The Mistral: France's amphibious assault ship
The Mistral-class warship, of which two versions will jointly be built by France and Russia, is an amphibious assault ship or helicopter carrier, used by the French Navy.
Referred to as "projection and command ships" or "BPC", a Mistral class ship is capable of transporting 16 helicopters, deploying up to six of them on the deck at any one time.
It also can carry four landing barges, 13 battle tanks, around 100 other vehicles and a 450-strong force, and is able to unload troops into the theatre of operations.
The ship has facilities for a full command staff and is equipped with a 69-bed hospital.

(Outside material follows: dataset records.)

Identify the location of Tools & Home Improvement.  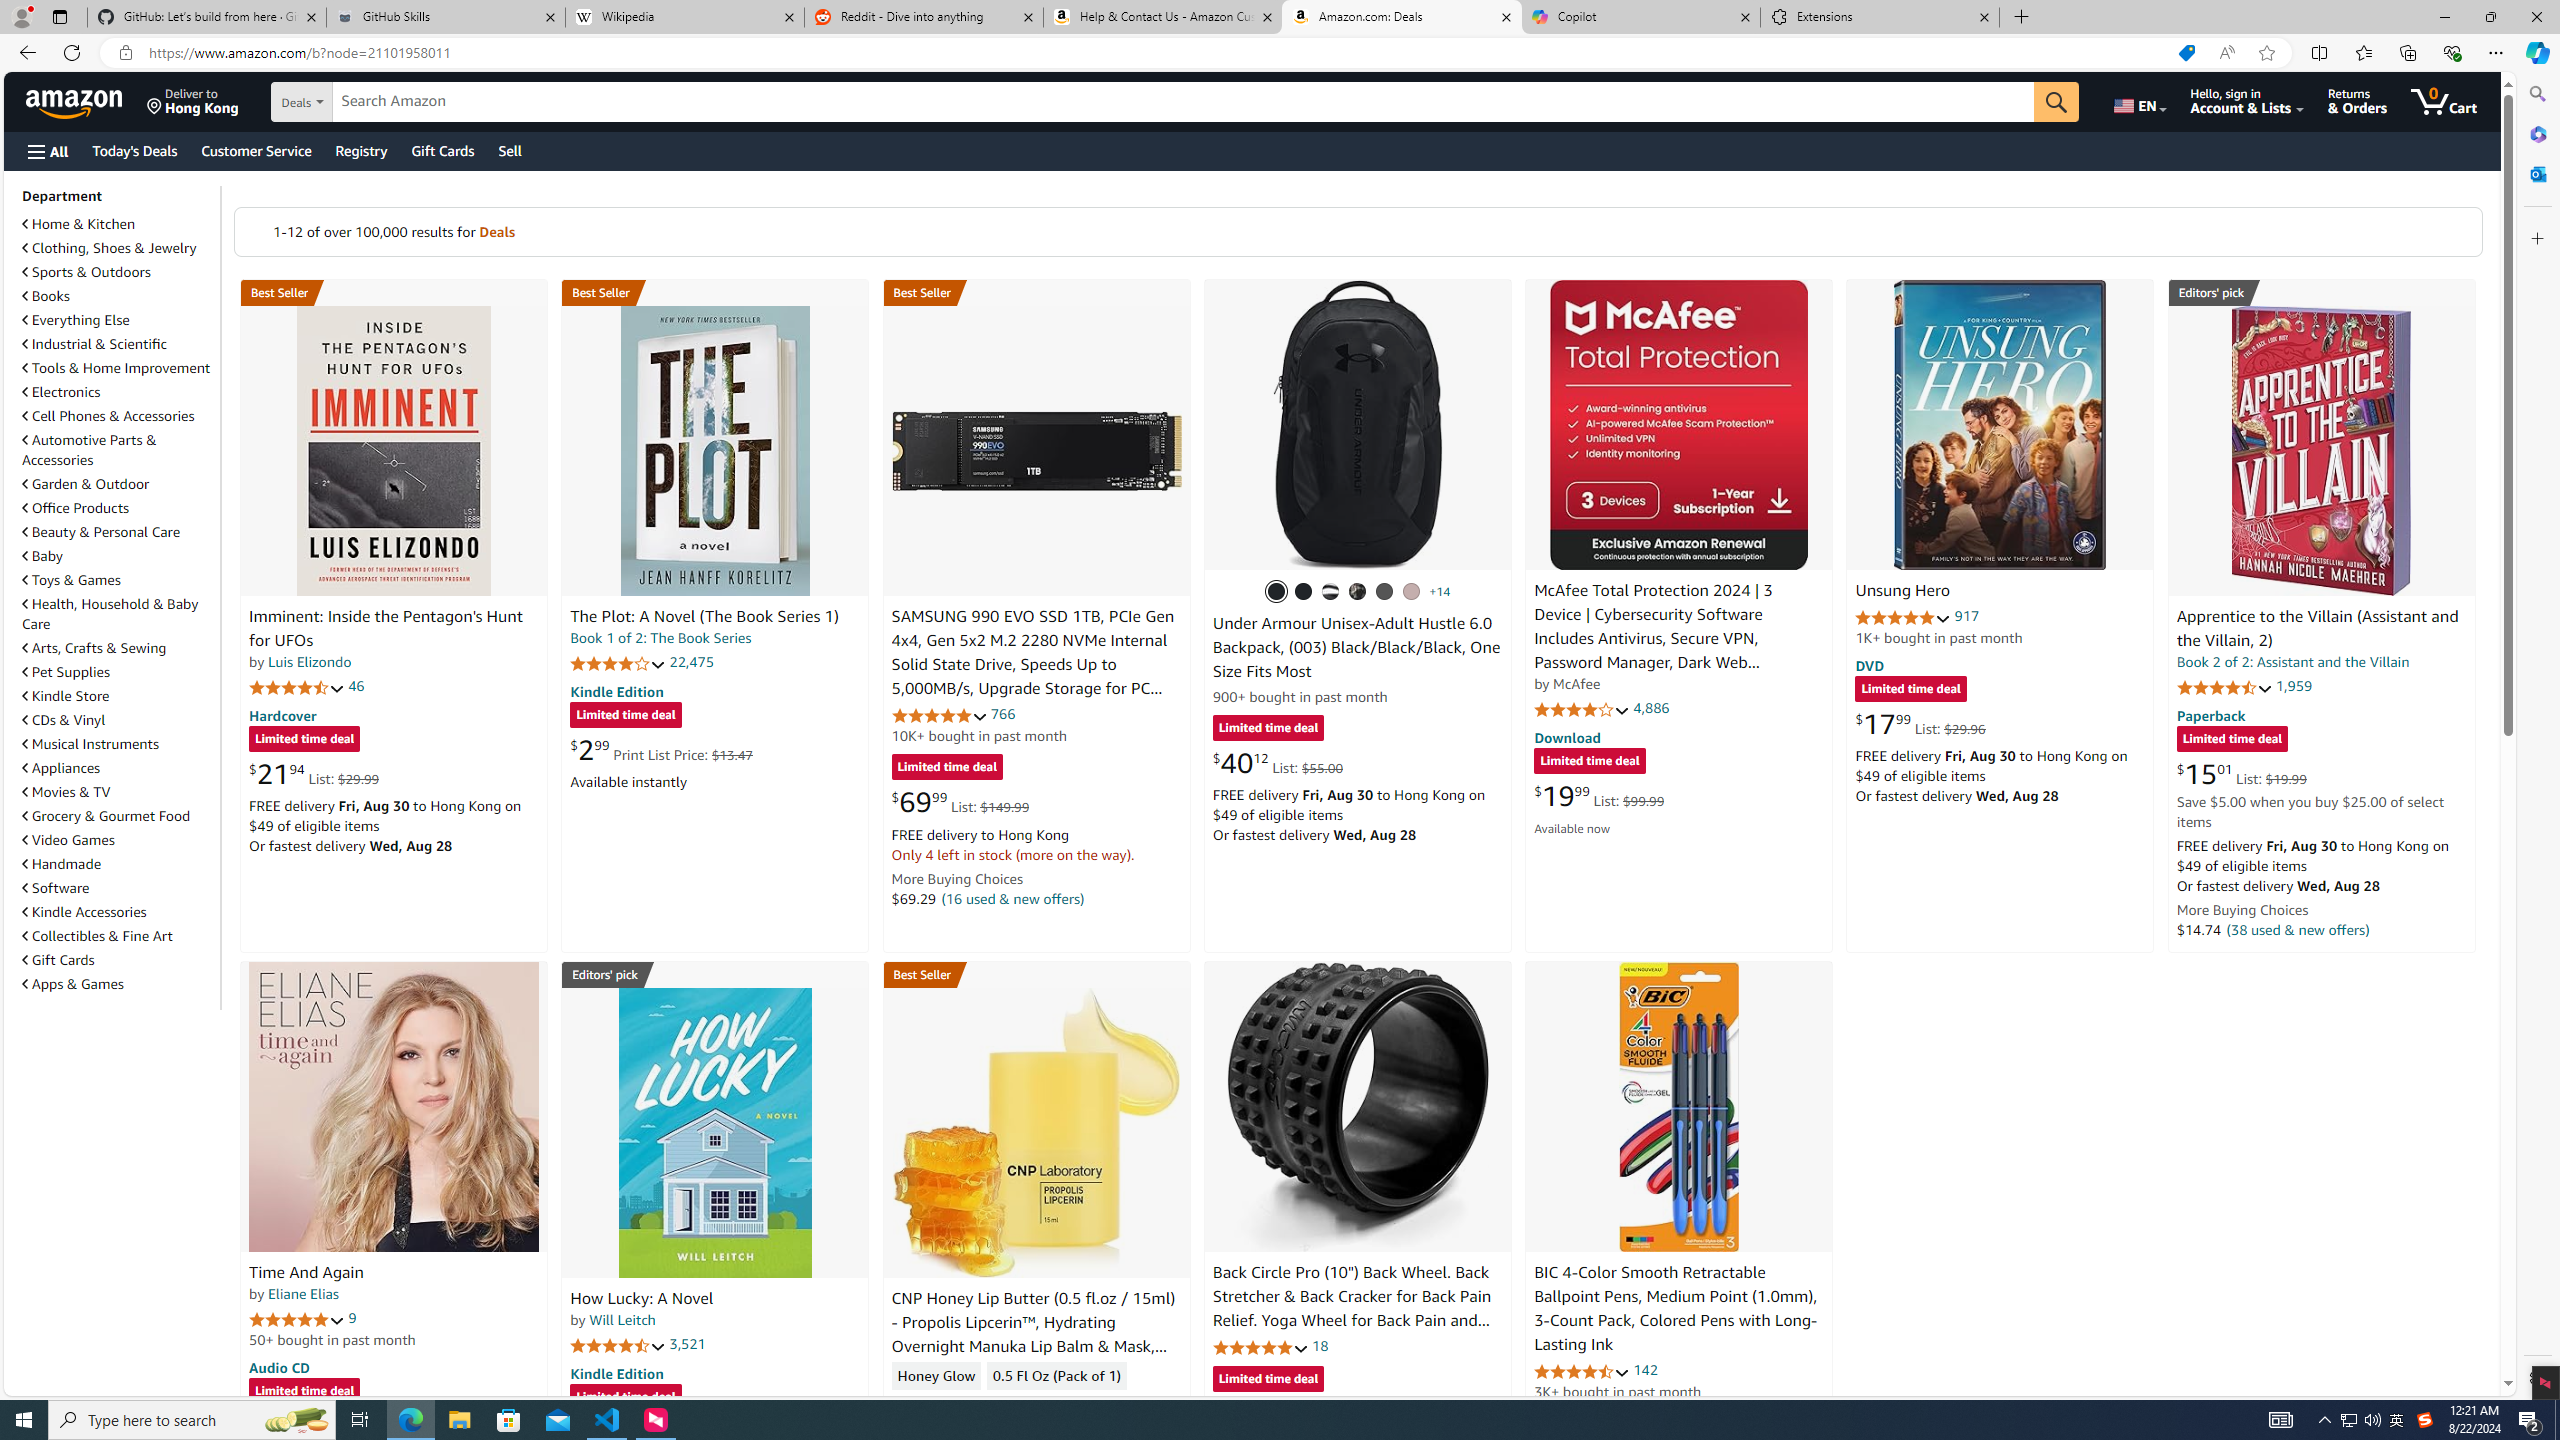
(119, 368).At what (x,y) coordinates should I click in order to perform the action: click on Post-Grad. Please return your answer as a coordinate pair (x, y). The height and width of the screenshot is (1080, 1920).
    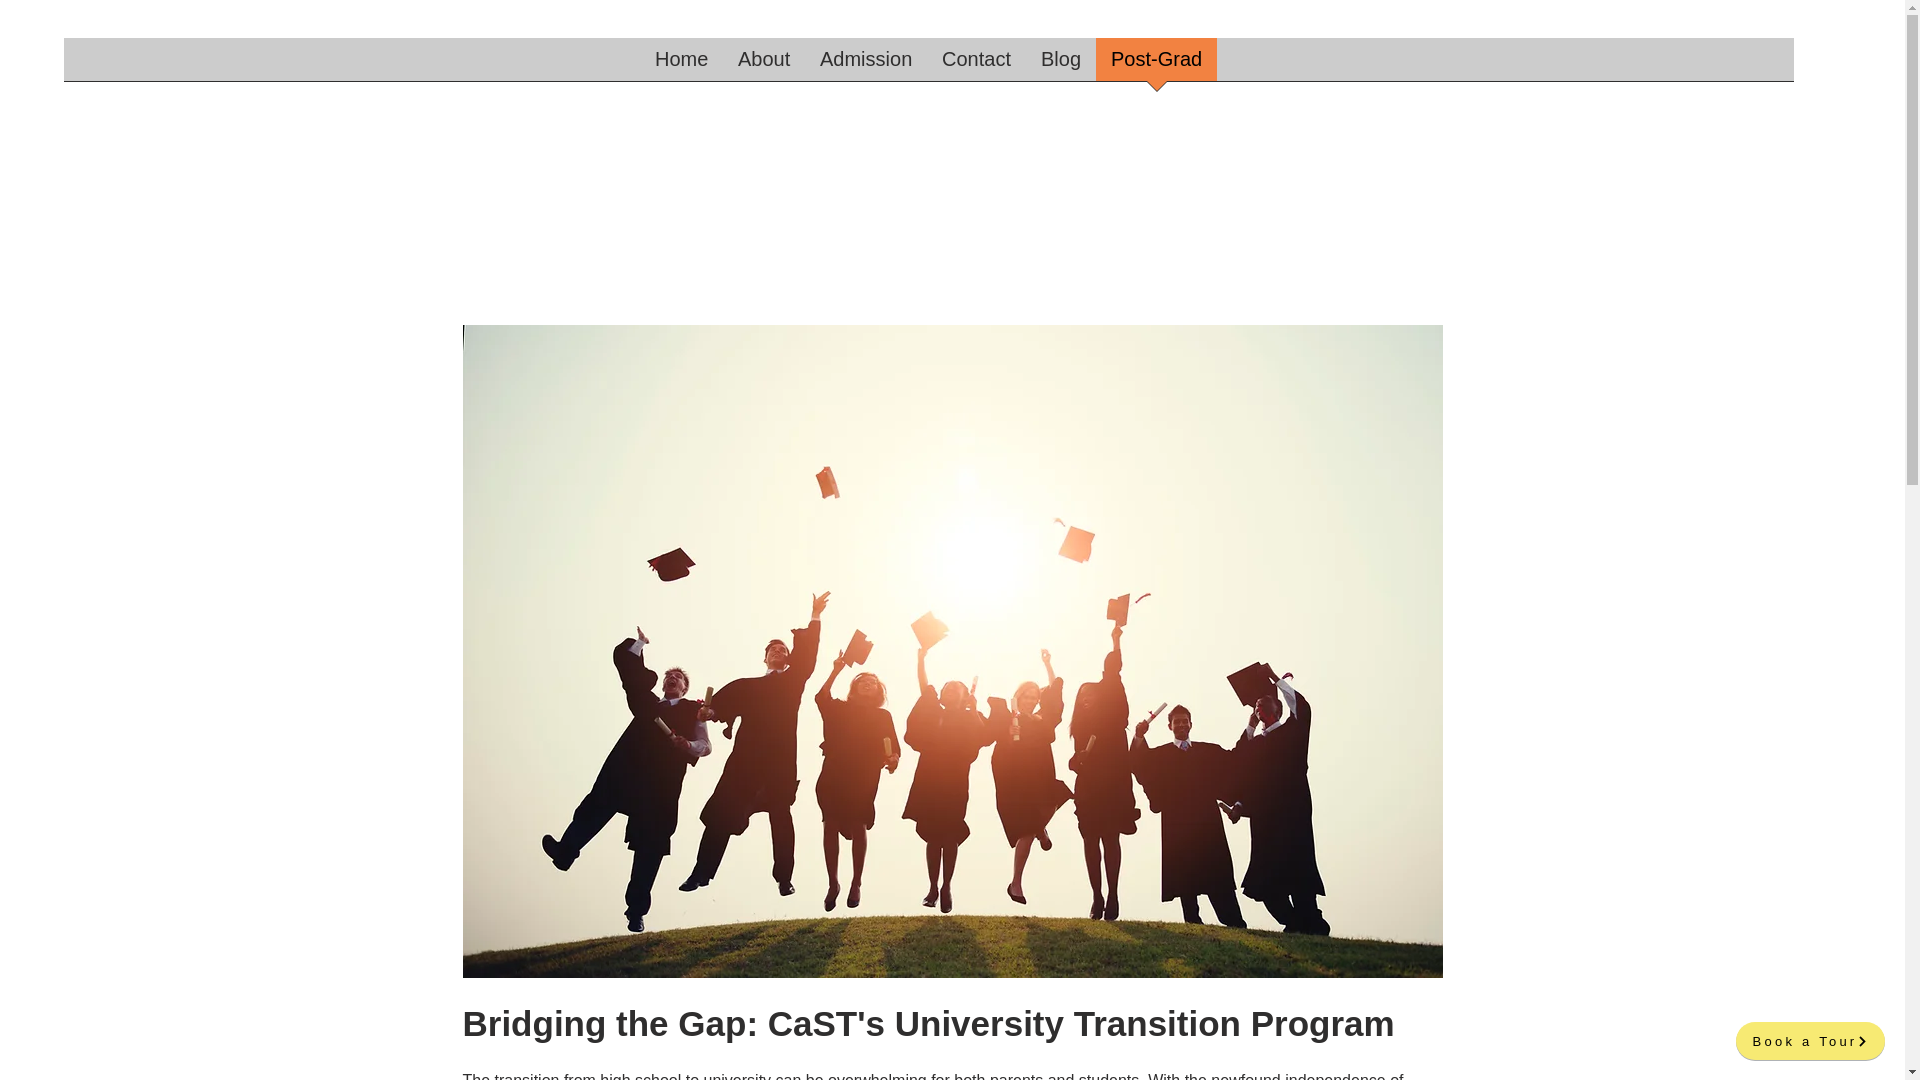
    Looking at the image, I should click on (1156, 65).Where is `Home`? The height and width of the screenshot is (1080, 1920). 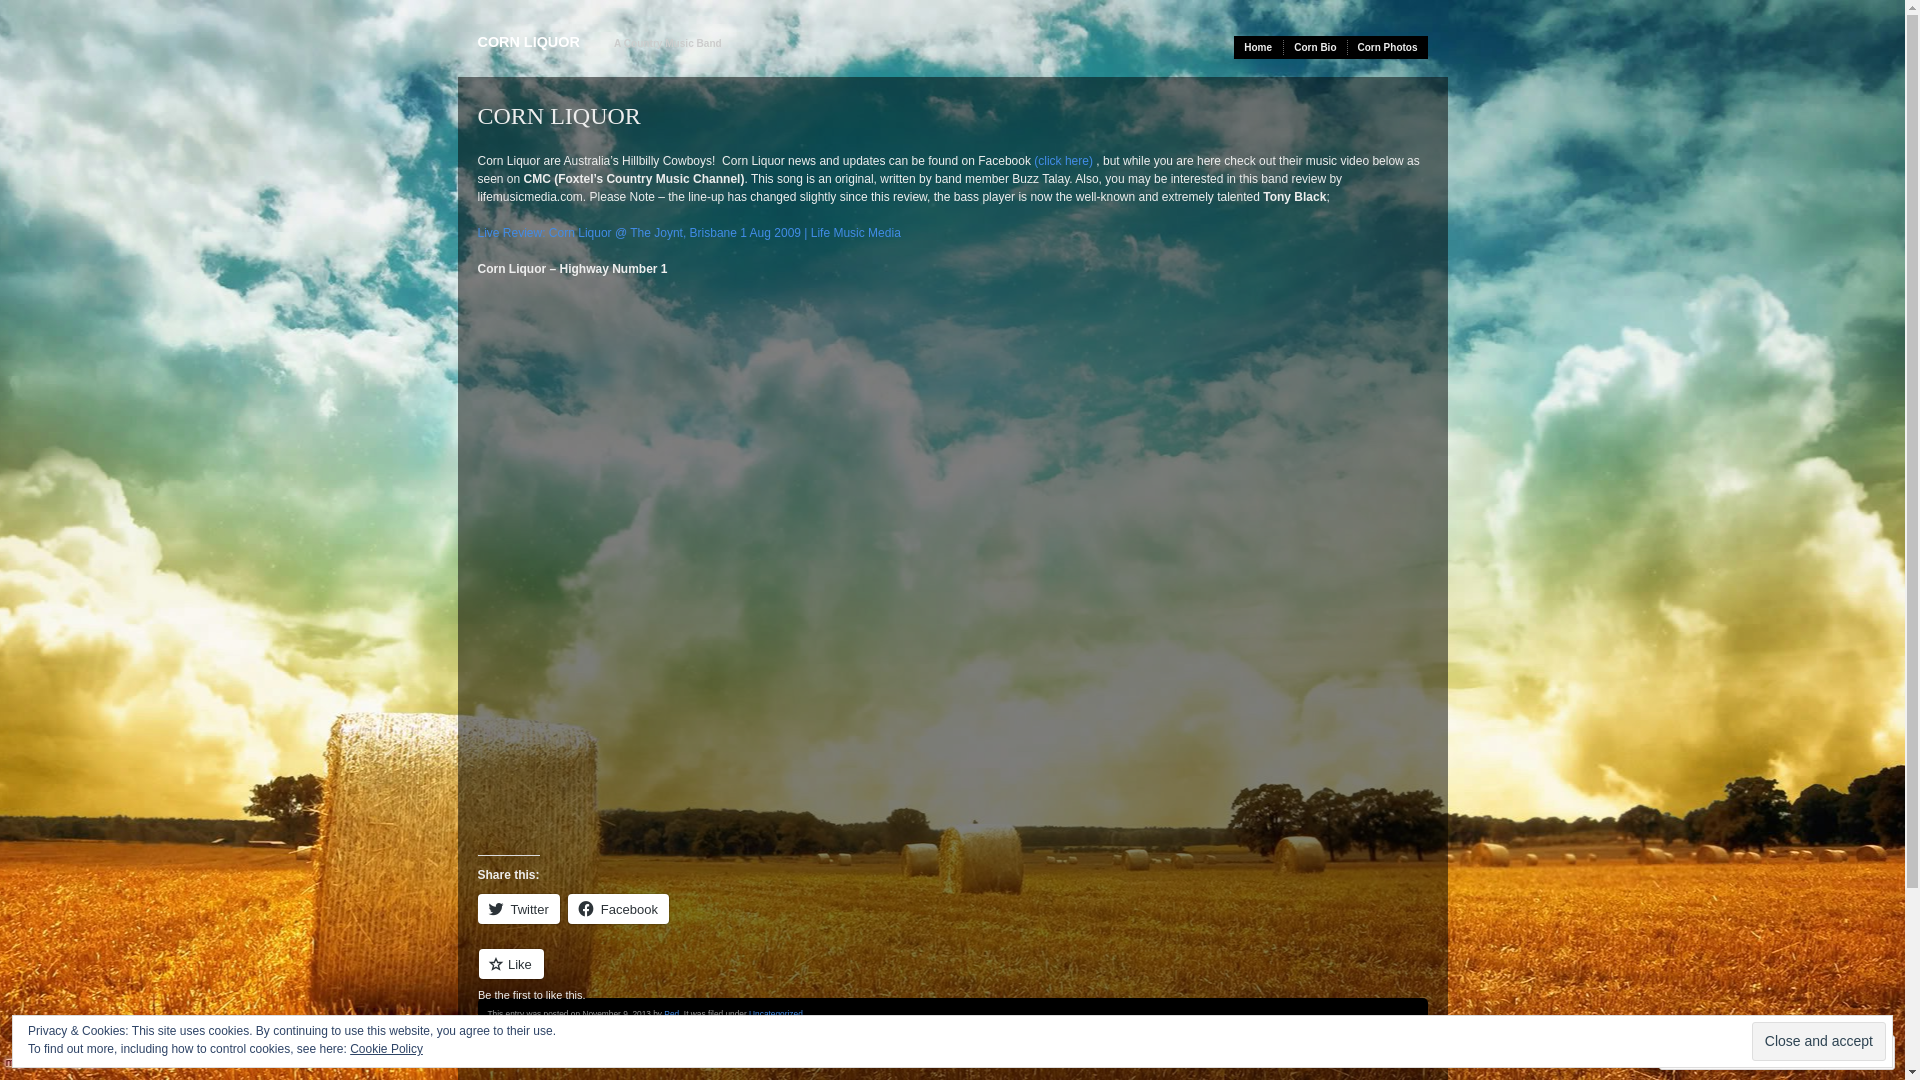
Home is located at coordinates (1259, 48).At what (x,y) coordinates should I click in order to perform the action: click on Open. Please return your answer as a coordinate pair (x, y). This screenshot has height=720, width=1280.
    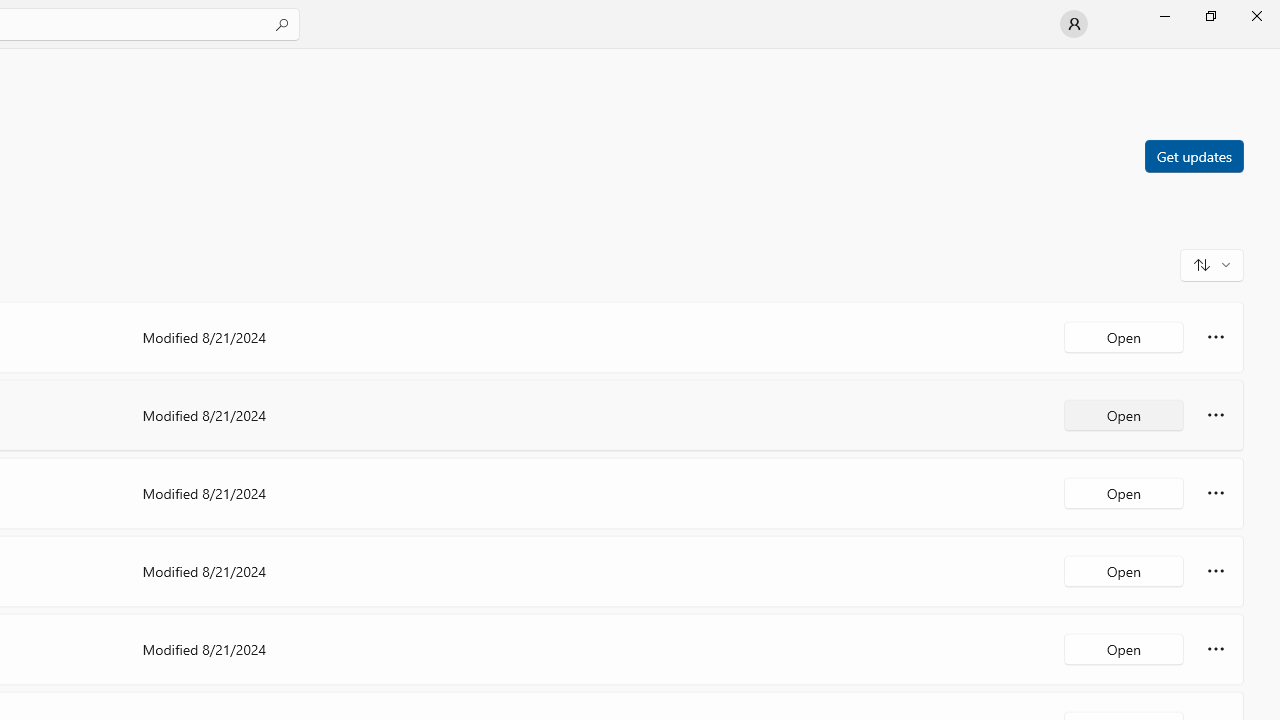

The Mistral came officially into active service on December 15, 2006. But already in mid-2006 it had demonstrated its operational capacity by evacuating to Cyprus some 4,700 civilians from Beirut who were trapped in the conflict between Israel and Lebanon's Hezbollah.
It is capable of serving as part of a NATO Response Force or with United Nations or European Union peacekeepers.
A powerful warship costing around 500 million euros (650 million dollars), the Mistral-class are the biggest French warships, after the aircraft carrier the Charles de Gaulle.
The French Navy has two of them in service, the Mistral and the Tonnerre.
Each is 199 metres (653-feet) long and 32 metres (105-feet) wide and displaces 21,600 tonnes fully loaded.